News: Twilio’s $3.2B Segment acquisition is about helping developers build data-fueled apps

The pandemic has forced businesses to change the way they interact with customers. Whether it’s how they deliver goods and services, or how they communicate, there is one common denominator, and that’s that everything is being forced to be digitally driven much faster. To some extent, that’s what drove Twilio to acquire Segment for $3.2

The pandemic has forced businesses to change the way they interact with customers. Whether it’s how they deliver goods and services, or how they communicate, there is one common denominator, and that’s that everything is being forced to be digitally driven much faster.

To some extent, that’s what drove Twilio to acquire Segment for $3.2 billion today. (We wrote about the deal over the weekend. Forbes broke the story last Friday night.) When you get down to it, the two companies fit together well, and expand the platform by giving Twilio customers access to valuable customer data. Chee Chew, Twilio’s chief product officer, says while it may feel like the company is pivoting in the direction of customer experience, they don’t necessarily see it that way.

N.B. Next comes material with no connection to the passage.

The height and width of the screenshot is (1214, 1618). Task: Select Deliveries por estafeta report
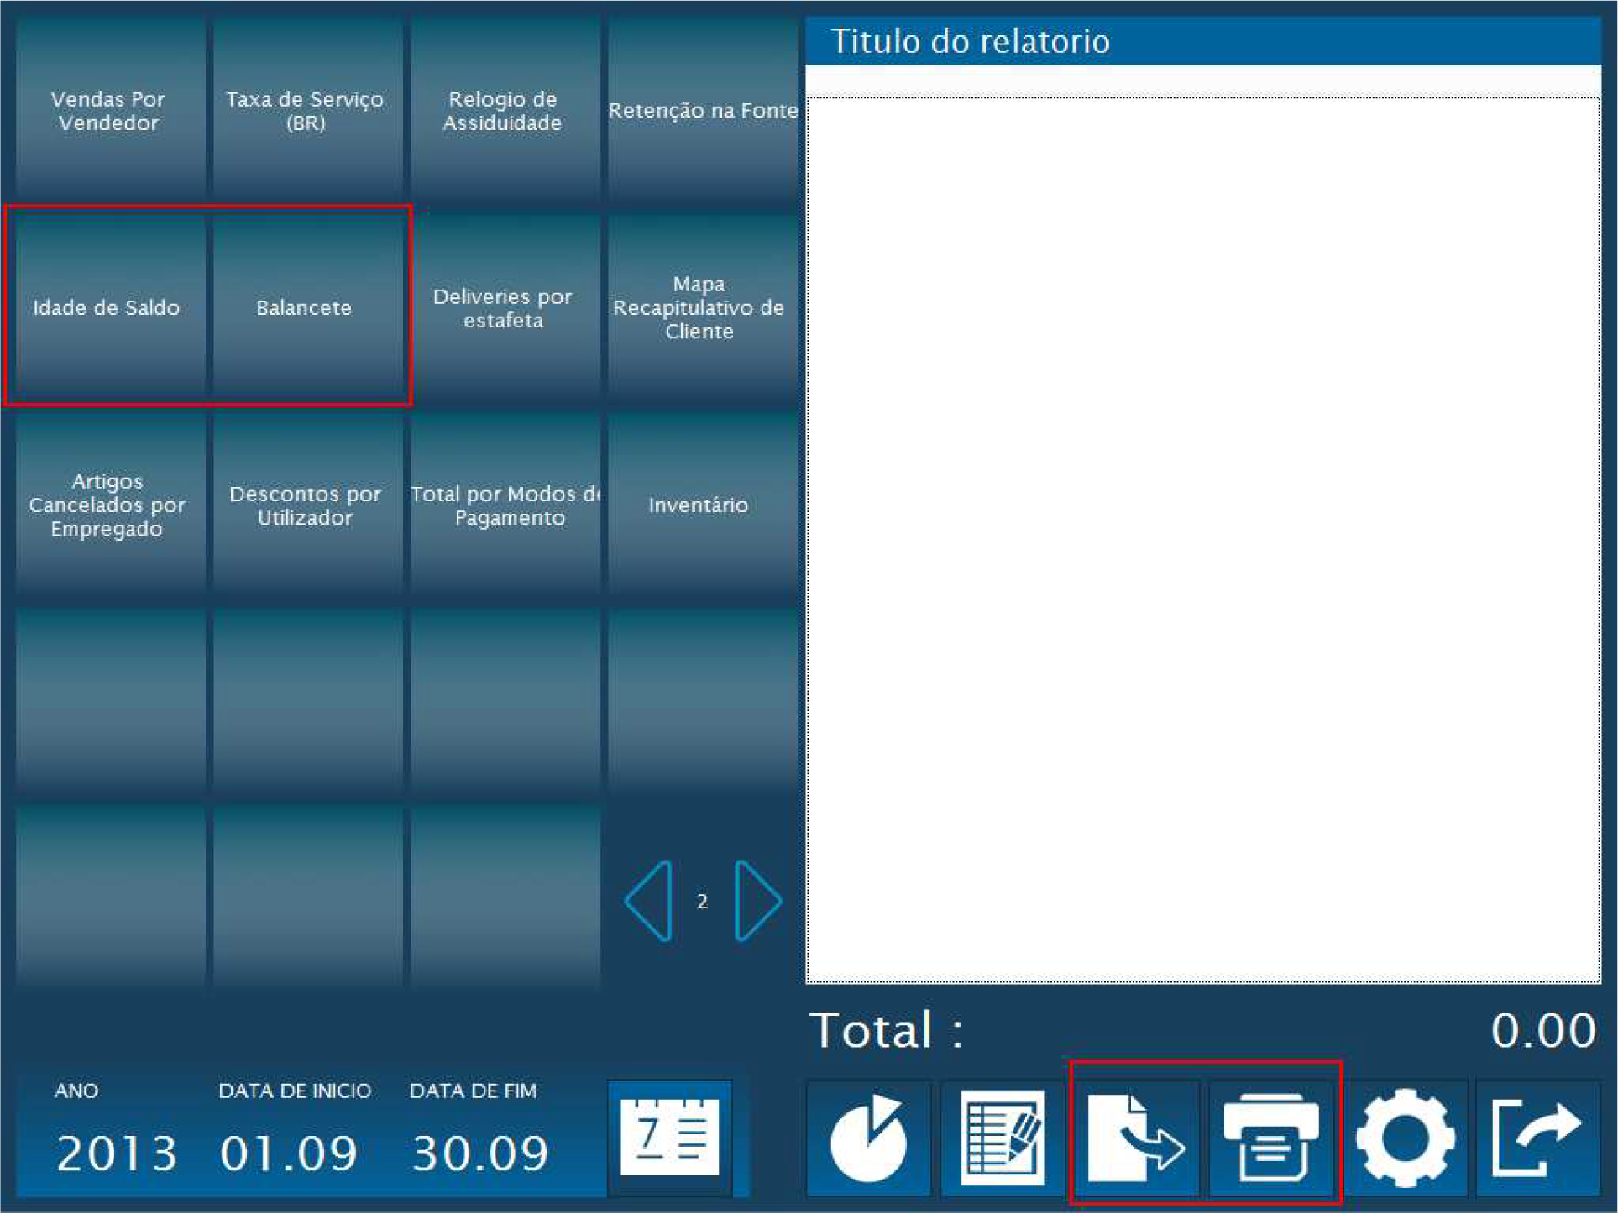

“A lot of people have thought about us as a communications company, but we think of ourselves as a customer engagement company. We really think about how we help businesses communicate more effectively with their customers,” Chew told TechCrunch.

Laurie McCabe, co-founder and partner at SMB Group, sees the move related to the pandemic and the need companies have to serve customers in a more fully digital way. “More customers are realizing that delivering a great customer experience is key to survive through the pandemic, and thriving as the economy recovers — and are willing to spend to do this even in uncertain times,” McCabe said.

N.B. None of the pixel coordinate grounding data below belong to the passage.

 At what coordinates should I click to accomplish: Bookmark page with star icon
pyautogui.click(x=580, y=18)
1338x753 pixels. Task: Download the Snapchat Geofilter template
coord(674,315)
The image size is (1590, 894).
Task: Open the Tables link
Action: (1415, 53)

Certainly Chew recognized that Segment gives them something they were lacking by providing developers with direct access to customer data, and that could lead to some interesting applications.

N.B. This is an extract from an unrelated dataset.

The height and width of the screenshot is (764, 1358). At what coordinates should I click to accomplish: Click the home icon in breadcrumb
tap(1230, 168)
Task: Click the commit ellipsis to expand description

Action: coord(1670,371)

“The data capabilities that Segment has are providing a full view of the customer. It really layers across everything we do. I think of it as a horizontal add across the channels and extending beyond. So I think it really helps us advance in a different sort of way […] towards getting the holistic view of the customer and enabling our customers to build intelligence services on top,” he said.

Brent Leary, founder and principal analyst at CRM Essentials, sees Segment helping to provide a powerful data-fueled developer experience. “This move allows Twilio to impact the data-insight-interaction-experience transformation process by removing friction from developers using their platform,” Leary explained. In other words, it gives developers that ability that Chew alluded to, to use data to build more varied applications using Twilio APIs.

Paul Greenberg, author of CRM at the Speed of Light, and founder and principal analyst at 56 Group, agrees, saying, “Segment gives Twilio the ability to use customer data in what is already a powerful unified communications platform and hub. And since it is, in effect, APIs for both, the flexibility [for developers] is enormous,” he said.

That may be so, but Holger Mueller, an analyst at Constellation Research, says the company has to be seeing that the pure communication parts of the platform like SMS are becoming increasingly commoditized, and this deal, along with the SendGrid acquisition in 2018, gives Twilio a place to expand its platform into a much more lucrative data space.

“Twilio needs more growth path and it looks like its strategy is moving up the stack, at least with the acquisition of Segment. Data movement and data residence compliance is a huge headache for enterprises when they build their next generation applications,” Mueller said.

As Chew said, early on the problems were related to building SMS messages into applications and that was the problem that Twilio was trying to solve because that’s what developers needed at the time, but as it moves forward, it wants to provide a more unified customer communications experience, and Segment should help advance that capability in a big way for them.